Continue the passage below on handling contracts, leases, and licenses during a consolidation, starting right after its last sentence.

## Supplied text
········

How Do I Handle Contracts, Leases And Licences When I Consolidate?
Contracts often contain change‑of‑control or assignment restrictions. As you standardise suppliers and unify terms across targets, you’ll likely need to transfer or replace agreements. In broad strokes:
- Share purchases: contracts usually remain with the company, but change‑of‑control provisions may allow termination or require consent.
- Asset purchases: you’ll typically need assignments or novations to move contracts to the buyer vehicle.
Work through the mechanics with each counterparty. As a primer, it’s helpful to understand when to use Novation Or Assignment to move agreements cleanly and avoid gaps in service.
For premises, check break clauses, security deposits and landlord consent requirements well ahead of completion. Where premises must move to the buyer or a new OpCo, you’ll need the right documentation for Assigning A Lease and to address guarantor releases or rent reviews.
If you’re acquiring a business with an eye to keep trading seamlessly, consider whether the sale qualifies as Selling As A Going Concern for tax and operational continuity, and what that means for licences, registrations and VAT.

········

## Data section
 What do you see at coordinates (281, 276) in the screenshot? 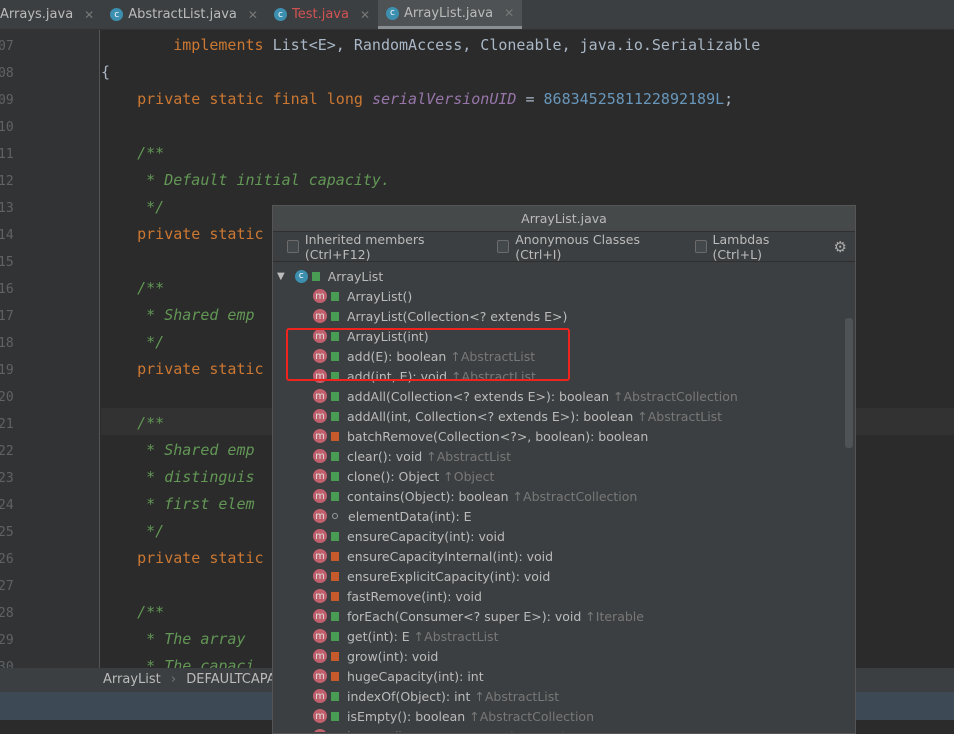
I see `expand-arrow-icon: ▼` at bounding box center [281, 276].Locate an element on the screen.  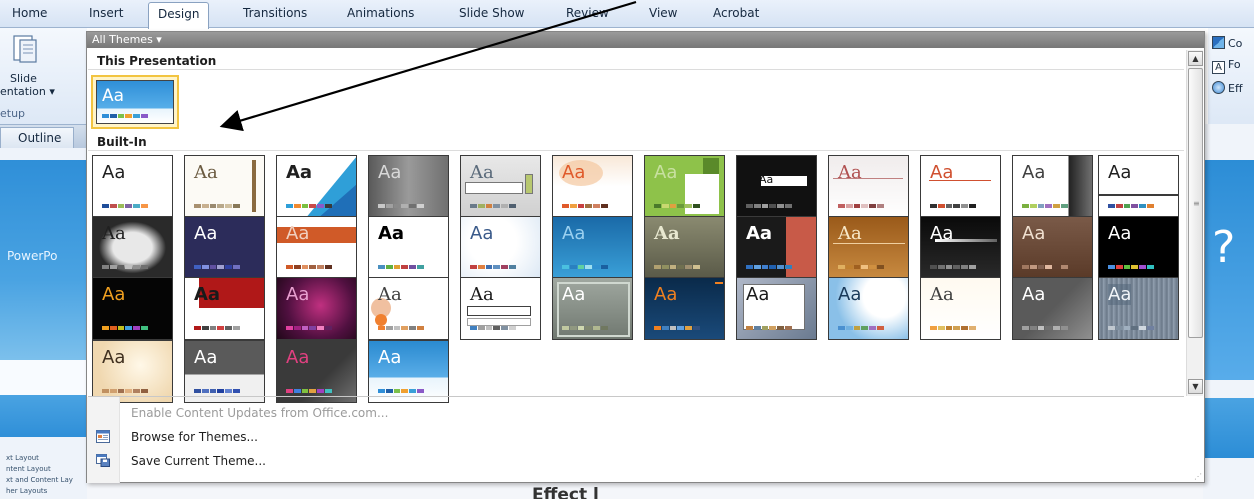
slide-orientation-dropdown: entation ▾ is located at coordinates (28, 92).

········

## Result of the task
How Do I Integrate People, Brand And Systems Without Legal Headaches?
Integration is where a roll up strategy succeeds - or stalls. Plan your legal workstream alongside operations so you can move quickly but safely.
People And Culture
- Map who is transferring under TUPE, who will be retained, and any proposed changes (with ETO reasons documented).
- Align key leadership with updated roles and incentives - senior hires may need new contracts and restrictive covenants.
- Audit holiday accruals, bonus schemes and benefits to avoid unexpected liabilities.
Brand And IP
- Consolidate trade marks and domains into HoldCo, backed by proper IP assignments.
- Update brand guidelines, and make sure contractors assign IP to the company going forward.
- Standardise website legals (privacy, cookies, terms) across entities, especially if you’ll cross‑sell.
Systems And Data
- Plan migrations to shared CRMs, accounting and HR systems with data protection impact in mind.
- Use data maps and role‑based access controls; document processors and sub‑processors.
- Put group‑wide policies in place (IT, acceptable use, data breach response) so controls are consistent.
Commercial Terms And Procurement
- Aggregate spend to negotiate better supplier pricing, but ensure you’re not breaching exclusivity or MFN clauses.
- Consolidate customer contracts onto standardised templates as renewals arise - align term, pricing, SLAs and liability caps.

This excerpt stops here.